Texas Family Law

Texas Family Law - Texas Capitol

The Texas Legislature made important changes to Texas Family Law in 2011

2011 was a busy session for the Texas Legislature, with legal changes that will affect many in the area of Texas Family Law. While some legislative changes this year are what I call “clean up legislation,” there are a few items of higher significance and this Blog will address these four topics:

  • Termination of parental rights by a father after DNA testing
  • New “fraud on the community” statute
  • Protective orders enforced anywhere in Texas without transfer
  • Guidelines for ordering possession for children under three years

These Texas Family Law changes are currently in effect.

In addition to these four topics, the Texas Legislature made important changes regarding alimony; we will address changes in the alimony statute in a separate Blog.

The Texas Legislature meets every two years. During that period, they consider thousands of pieces of Texas Family Law legislation. Most do not become law, but many do. There is always a fair amount of clean up legislation, where errors have been discovered in existing statutes and those errors are corrected. Sometimes a law is passed that seemed like a good idea at the time, however, in practice it is not workable. In these instances, the statute is usually removed. I will not address all of the Texas Family Law changes in this Blog, and certainly not the clean up legislation unless it results in a significant change to our existing law.

Voluntary termination of parental rights by a man determined to not be the biological parent.

This new law, SB 785, enables a man who has been adjudicated by the Court to be the father of a child, or who willingly executed an affidavit of paternity believing he was the father, to terminate his parental rights after learning that he is not the biological father of a child.

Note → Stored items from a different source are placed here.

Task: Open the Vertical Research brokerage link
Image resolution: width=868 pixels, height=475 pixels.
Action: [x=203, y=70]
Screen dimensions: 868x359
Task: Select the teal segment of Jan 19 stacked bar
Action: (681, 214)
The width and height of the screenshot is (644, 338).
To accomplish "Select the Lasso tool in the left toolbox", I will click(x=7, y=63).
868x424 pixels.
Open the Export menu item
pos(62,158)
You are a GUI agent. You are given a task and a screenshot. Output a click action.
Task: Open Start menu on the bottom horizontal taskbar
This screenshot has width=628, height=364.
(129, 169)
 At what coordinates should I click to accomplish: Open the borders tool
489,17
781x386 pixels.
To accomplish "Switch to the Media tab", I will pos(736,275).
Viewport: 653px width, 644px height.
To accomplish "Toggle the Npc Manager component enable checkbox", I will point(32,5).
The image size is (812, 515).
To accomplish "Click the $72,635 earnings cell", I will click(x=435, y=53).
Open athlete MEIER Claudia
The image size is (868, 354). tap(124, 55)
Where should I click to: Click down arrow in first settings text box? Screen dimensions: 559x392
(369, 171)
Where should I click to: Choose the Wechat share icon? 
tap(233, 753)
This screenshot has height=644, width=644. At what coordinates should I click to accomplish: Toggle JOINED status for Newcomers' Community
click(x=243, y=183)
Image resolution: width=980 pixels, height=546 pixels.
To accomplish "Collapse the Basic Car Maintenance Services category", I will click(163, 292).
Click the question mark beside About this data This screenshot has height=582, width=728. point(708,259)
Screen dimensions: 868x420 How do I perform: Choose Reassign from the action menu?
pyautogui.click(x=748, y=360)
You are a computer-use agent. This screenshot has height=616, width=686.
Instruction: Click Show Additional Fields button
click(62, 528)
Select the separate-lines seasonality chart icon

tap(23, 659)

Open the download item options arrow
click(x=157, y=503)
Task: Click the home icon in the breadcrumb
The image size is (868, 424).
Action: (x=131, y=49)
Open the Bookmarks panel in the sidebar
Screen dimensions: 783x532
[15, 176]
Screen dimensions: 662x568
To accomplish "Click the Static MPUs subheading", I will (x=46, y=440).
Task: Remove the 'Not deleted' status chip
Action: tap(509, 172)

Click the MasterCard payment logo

In the past, once a man had been adjudicated as the father of a child, if he found out that he was not, in fact, the child’s father, he had no recourse to terminate his financial obligation to that child. A termination in accordance with this Texas Family Law statute will end any obligation to pay future child support, however, it does not affect past child support. That prior support is considered “owed” and there is no way to recoup money already paid. The suit can be brought only by the man who has been adjudicated the child’s father. The mother cannot bring the suit. As of September 1, 2012, the suit must be brought within one year of the adjudicated father discovering that he is not the biological father. Before that date, a suit may be brought without regard to when the discovery was made.

Fraud on the community.

We now have a new Texas Family Law statute addressing fraud on the community estate. In the event that a spouse defrauds the community estate (e.g., transfers money or other assets to another in an attempt to deprive their spouse of those assets) and the assets cannot be recovered, the Court may create what the statute calls a “reconstituted estate.” The reconstituted estate is the community estate plus the assets that were fraudulently conveyed. The Court can then order a percentage division of that reconstituted estate. What this means is that the Court may award the innocent spouse 60% of the reconstituted estate, which, in effect, may be 90% of the remaining assets.

Protective orders.

In the past, if you wished to enforce a protective order in one county after that protective order was issued in another county, you were required to have the case transferred to the new county. This was a time consuming process in a situation where time was critical. This problem has been corrected with this new Texas Family Law statute that states that a protective order issued in any county in Texas can be enforced in any other county simply by filing a Certified Copy of that Protective Order with the proper Court in the new county.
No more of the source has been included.